The Teahouse of the August Moon is a 1956 American comedy film satirizing the U.S. occupation and Americanization of the island of Okinawa following the end of World War II in 1945. The motion picture starred Marlon Brando and was directed by Daniel Mann.
John Patrick adapted the screenplay from his own Pulitzer Prize and Tony Award winning Broadway play of 1953. The play was, in turn, adapted from a 1951 novel by Vern J. Sneider. The film was entered into the 7th Berlin International Film Festival.
Misfit Captain Fisby (Glenn Ford) is sent to Americanize the village of Tobiki on Okinawa, the largest of the Ryukyu Islands. His commanding officer, Colonel Wainwright Purdy III (Paul Ford), assigns him a wily local, Sakini (Marlon Brando), to act as interpreter.
Fisby tries to implement the military's plans, by encouraging the villagers to build a school in the shape of a pentagon, but they want to build a teahouse instead. Fisby gradually becomes assimilated to the local customs and mores with the help of Sakini and Lotus Blossom, a young geisha (Kyo Machiko).
To revive the economy, he has the Okinawans manufacture small items to sell as souvenirs, but nobody wants to buy them. These include cricket cages and wooden Japanese footwear called Geta. Then Fisby makes a happy discovery. The villagers brew a potent alcoholic beverage in a matter of days, which finds a ready market in the American army. With the influx of money, the teahouse is built in next to no time.
When Purdy sends psychiatrist Captain McLean (Eddie Albert) to check up on Fisby, the newcomer is quickly won over. This, even after Fisby greets McLean wearing Geta, an army bathrobe (which Fisby claims is his kimono) and what Fisby terms an "air-conditioned" straw hat (the latter being headwear worn by Okinawan farmers). McLean later proves to be enthusiastic about organic farming.
When Purdy doesn't hear from either officer, he shows up in person and surprises Fisby and McLean, the latter wearing a yukata or summer-weight kimono. Both are leading a rowdy song at a party in full swing in the teahouse. Purdy orders the building destroyed, but in a burst of foresight, the villagers only dismantle the teahouse instead.
Ironically, the village is chosen by the Supreme Commander of the Allied Powers SCAP as an example of successful American-led democratization. This leads to the teahouse being reassembled without threat of destruction by Colonel Purdy.
Playing the role of an Okinawan villager was to prove an interesting challenge for Marlon Brando's method acting techniques. He spent two months studying local culture, speech, and gestures and, for the actual shooting, he subjected himself daily to two hours of make-up applied to make him appear Asian.

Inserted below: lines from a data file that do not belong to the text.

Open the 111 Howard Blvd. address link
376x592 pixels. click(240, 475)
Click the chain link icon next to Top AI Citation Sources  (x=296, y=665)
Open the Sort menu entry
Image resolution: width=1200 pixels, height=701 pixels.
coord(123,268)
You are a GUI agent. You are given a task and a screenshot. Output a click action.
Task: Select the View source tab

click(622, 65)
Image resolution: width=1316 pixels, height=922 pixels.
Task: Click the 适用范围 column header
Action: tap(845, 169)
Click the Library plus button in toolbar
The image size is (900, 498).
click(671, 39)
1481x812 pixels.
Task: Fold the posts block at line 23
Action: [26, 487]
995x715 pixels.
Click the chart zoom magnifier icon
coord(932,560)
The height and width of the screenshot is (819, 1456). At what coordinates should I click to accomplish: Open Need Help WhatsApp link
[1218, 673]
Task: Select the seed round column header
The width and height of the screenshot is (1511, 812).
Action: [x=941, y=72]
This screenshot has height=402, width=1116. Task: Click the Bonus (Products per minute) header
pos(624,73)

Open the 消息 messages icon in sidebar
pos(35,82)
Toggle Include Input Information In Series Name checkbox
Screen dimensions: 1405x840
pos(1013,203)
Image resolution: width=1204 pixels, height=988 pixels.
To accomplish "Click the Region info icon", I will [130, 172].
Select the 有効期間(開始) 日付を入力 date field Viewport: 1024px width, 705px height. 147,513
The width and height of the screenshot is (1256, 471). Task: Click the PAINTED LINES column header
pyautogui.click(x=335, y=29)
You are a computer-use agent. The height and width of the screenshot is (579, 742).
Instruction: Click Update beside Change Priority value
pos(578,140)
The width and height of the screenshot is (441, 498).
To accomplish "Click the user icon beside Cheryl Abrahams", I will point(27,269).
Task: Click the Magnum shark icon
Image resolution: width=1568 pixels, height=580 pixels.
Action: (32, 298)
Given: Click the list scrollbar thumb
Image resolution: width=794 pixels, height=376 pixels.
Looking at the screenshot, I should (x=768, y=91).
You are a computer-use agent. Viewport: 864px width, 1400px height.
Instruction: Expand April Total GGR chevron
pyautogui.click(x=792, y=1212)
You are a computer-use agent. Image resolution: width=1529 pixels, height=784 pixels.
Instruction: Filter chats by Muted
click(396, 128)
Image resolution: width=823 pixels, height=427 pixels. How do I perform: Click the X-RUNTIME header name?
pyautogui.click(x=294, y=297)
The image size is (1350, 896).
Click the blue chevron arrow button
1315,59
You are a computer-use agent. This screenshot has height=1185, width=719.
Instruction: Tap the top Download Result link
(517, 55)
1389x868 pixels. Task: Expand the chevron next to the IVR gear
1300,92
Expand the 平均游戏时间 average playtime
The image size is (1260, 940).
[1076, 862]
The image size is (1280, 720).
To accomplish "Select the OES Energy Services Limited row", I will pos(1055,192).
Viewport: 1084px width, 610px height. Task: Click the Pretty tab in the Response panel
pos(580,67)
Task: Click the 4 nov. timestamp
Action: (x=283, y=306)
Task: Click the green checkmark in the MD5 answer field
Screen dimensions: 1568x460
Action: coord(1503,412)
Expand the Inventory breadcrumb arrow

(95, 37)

The success of his role is perhaps best captured by the number of people who watch the movie looking for Brando and then complain that he isn't even in it.
The role of Colonel Wainwright Purdy III was to have been played by Louis Calhern, but he died in Nara during filming, and was replaced by Paul Ford. Ford had played the part more than a thousand times, having been one of the Broadway originals, and he would play a similarly bumbling, harassed colonel hundreds of times more in Phil Silvers' TV series Bilko.
Ford was not the only actor who went on to be cast in a television series role very similar to his Teahouse character. Like the psychiatrist Captain McLean, Eddie Albert's "Oliver Wendell Douglas" on Green Acres (1965-1971) was a licensed professional with an advanced degree, who obsessed about the glory of farming and yearned to give up his practice in favor of tending the soil.
The film made use of Japanese music recorded in Kyoto and sung and danced by Japanese artists. Kyo Machiko (Lotus Blossom) had won acclaim for her dramatic performances in Rashomon and Gate of Hell, so this lightly comedic part was a departure for her.